Vivemos um tempo de contrastes profundos. Nunca tivemos tanto acesso a bens materiais e, ao mesmo tempo, nunca nos sentimos tão órfãos de afeto genuíno. A família moderna atravessa uma crise silenciosa, mas devastadora.
O stress do dia a dia, a ansiedade, o distanciamento da espiritualidade e a facilidade das traições no mundo digital criaram um cenário onde o lar, que deveria ser um porto seguro, muitas vezes se torna um campo de batalha.
Nesse contexto, surge uma pergunta essencial: será que um processo judicial, por mais técnico que seja, é capaz de resolver a dor de uma família partida? A prática nos mostra que não. Muitas vezes, a briga por um imóvel ou por uma pensão alimentícia é apenas o "disfarce" para feridas emocionais que a lei, sozinha, não consegue curar.

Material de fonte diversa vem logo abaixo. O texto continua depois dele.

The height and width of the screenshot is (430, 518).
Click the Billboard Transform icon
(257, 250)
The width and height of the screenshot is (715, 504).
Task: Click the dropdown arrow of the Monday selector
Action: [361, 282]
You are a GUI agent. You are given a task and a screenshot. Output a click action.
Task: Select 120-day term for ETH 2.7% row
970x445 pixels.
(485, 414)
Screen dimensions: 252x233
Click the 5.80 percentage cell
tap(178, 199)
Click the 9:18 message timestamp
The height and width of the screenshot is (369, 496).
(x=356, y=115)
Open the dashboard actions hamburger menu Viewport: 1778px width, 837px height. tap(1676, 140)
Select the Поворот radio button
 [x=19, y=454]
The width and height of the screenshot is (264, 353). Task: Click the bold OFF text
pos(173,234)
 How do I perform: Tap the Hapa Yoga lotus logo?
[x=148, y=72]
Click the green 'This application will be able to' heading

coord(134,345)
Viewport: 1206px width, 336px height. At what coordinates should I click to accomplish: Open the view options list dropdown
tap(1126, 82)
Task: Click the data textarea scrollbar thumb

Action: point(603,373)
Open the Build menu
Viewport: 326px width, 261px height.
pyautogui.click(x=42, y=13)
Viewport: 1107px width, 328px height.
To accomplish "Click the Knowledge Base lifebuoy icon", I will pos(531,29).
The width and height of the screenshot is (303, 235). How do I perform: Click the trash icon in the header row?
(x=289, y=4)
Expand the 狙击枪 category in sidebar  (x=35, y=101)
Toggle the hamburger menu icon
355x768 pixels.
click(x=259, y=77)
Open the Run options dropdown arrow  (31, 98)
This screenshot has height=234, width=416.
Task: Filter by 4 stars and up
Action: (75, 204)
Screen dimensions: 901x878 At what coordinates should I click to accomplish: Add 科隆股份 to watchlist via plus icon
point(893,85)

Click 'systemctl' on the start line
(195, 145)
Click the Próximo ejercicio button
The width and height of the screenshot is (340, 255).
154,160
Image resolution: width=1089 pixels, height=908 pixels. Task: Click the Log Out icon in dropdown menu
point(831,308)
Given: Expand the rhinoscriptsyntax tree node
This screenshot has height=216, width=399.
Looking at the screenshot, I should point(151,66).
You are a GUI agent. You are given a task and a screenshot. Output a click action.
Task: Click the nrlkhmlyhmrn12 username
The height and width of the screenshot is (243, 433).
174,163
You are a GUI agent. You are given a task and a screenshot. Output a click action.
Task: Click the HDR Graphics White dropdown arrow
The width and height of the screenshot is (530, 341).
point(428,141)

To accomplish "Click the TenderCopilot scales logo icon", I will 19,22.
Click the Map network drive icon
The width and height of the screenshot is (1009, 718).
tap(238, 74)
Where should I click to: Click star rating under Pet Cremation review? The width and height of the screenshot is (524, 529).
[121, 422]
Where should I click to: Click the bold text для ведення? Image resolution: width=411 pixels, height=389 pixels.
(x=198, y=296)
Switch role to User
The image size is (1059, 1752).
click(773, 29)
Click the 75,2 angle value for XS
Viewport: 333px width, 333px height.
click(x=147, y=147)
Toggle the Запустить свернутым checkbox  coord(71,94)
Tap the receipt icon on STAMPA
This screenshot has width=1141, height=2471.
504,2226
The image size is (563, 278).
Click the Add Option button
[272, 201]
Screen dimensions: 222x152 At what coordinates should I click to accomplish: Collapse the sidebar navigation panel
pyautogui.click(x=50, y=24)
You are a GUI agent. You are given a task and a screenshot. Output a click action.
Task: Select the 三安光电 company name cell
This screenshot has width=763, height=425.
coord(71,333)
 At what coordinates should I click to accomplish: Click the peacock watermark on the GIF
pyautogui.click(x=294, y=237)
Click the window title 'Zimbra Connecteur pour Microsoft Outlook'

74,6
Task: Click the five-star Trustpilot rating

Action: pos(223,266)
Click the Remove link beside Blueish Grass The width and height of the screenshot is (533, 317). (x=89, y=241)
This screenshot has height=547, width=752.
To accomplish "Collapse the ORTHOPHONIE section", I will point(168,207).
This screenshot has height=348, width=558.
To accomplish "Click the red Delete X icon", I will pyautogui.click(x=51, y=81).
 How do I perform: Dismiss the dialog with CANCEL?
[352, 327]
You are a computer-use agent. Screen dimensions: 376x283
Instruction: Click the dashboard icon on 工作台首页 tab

Para ilustrar essa realidade, pensemos no caso de F.J. Silva e M.R. Souza (nomes fictícios). Casados há duas décadas, construíram um belo patrimônio. No entanto, enquanto corriam atrás de dinheiro para dar "o melhor" aos filhos, esqueceram-se de dar o principal: presença e amor. Quando o divórcio chegou, a disputa não era sobre valores financeiros, mas sobre uma tentativa desesperada de punir um ao outro por anos de carência e abandono emocional.